> **What the task requires**
Retype only the lines running from the beginning of the entries below to the line with "You are a GUI", both included. Do not include pictures.

Stored items:
===============

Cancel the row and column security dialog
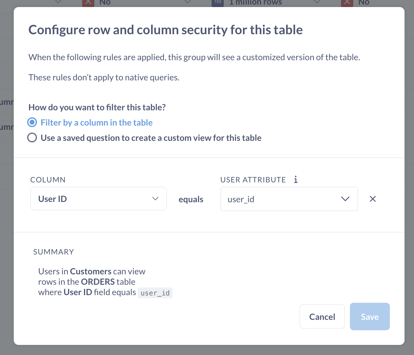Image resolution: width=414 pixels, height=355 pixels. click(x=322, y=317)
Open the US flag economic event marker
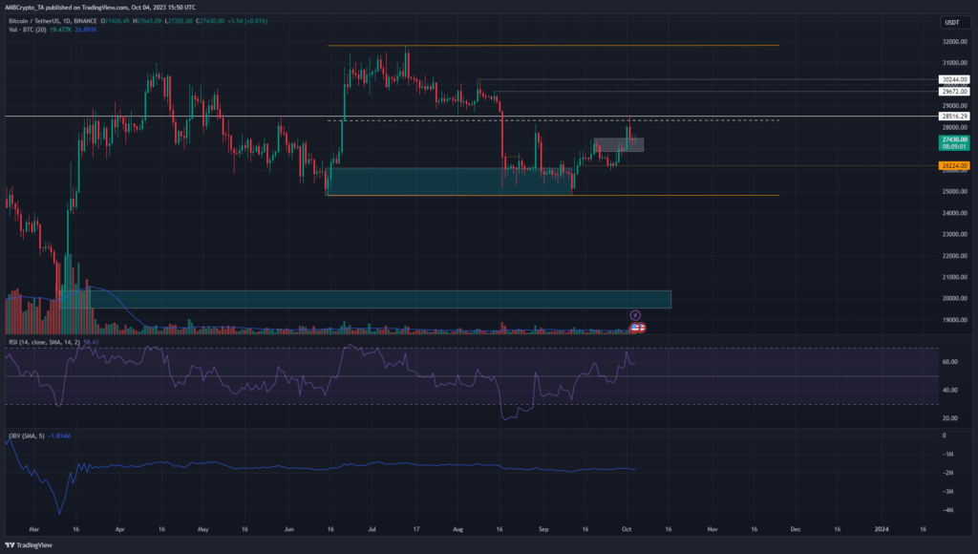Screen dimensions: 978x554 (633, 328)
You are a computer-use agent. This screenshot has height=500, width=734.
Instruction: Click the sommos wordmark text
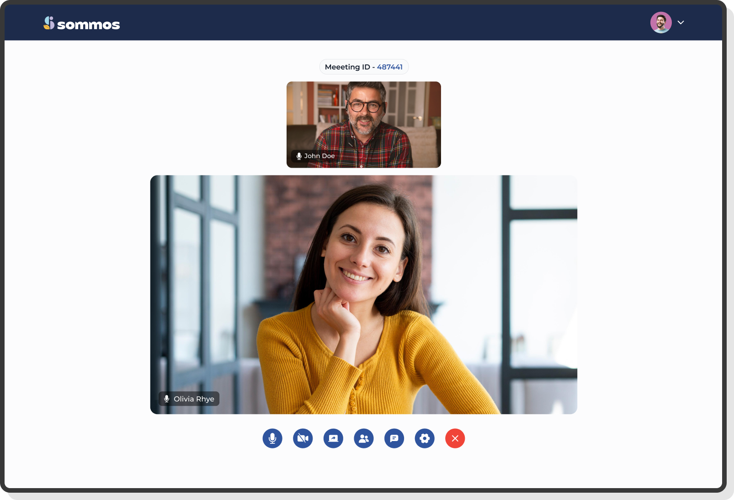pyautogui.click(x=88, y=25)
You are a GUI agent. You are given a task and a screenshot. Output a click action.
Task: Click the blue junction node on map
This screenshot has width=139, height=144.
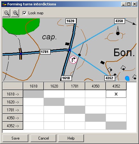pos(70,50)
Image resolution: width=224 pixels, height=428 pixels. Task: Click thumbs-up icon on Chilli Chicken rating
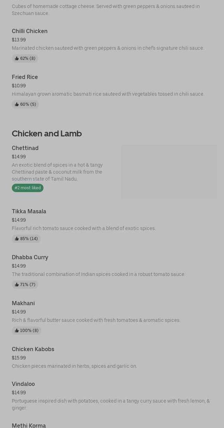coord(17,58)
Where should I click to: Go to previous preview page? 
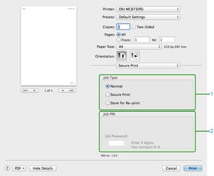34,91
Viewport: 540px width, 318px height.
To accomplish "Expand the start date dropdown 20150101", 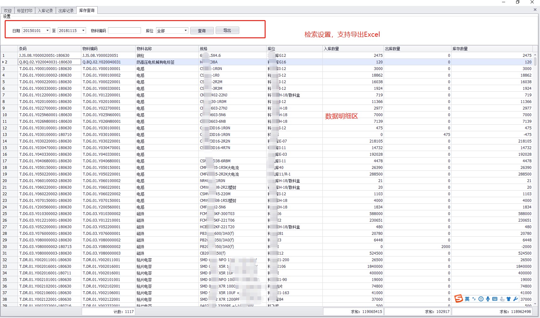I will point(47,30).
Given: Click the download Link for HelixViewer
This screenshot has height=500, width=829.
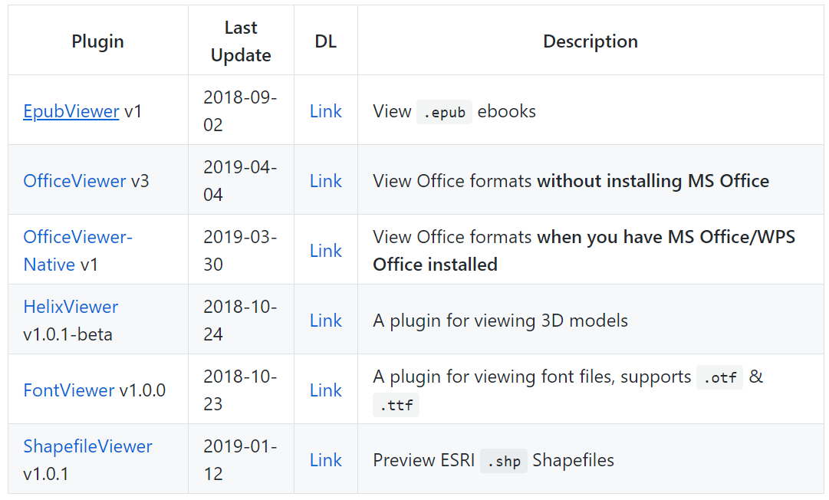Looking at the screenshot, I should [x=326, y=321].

===============

> **Answer to this task**
Cancel the row and column security dialog
Image resolution: width=414 pixels, height=355 pixels. click(x=322, y=317)
Open the US flag economic event marker
Screen dimensions: 978x554 (633, 328)
You are a computer-use agent. This screenshot has height=500, width=734.
Instruction: Click the sommos wordmark text
pyautogui.click(x=88, y=25)
You are a GUI agent. You are given a task and a screenshot. Output a click action.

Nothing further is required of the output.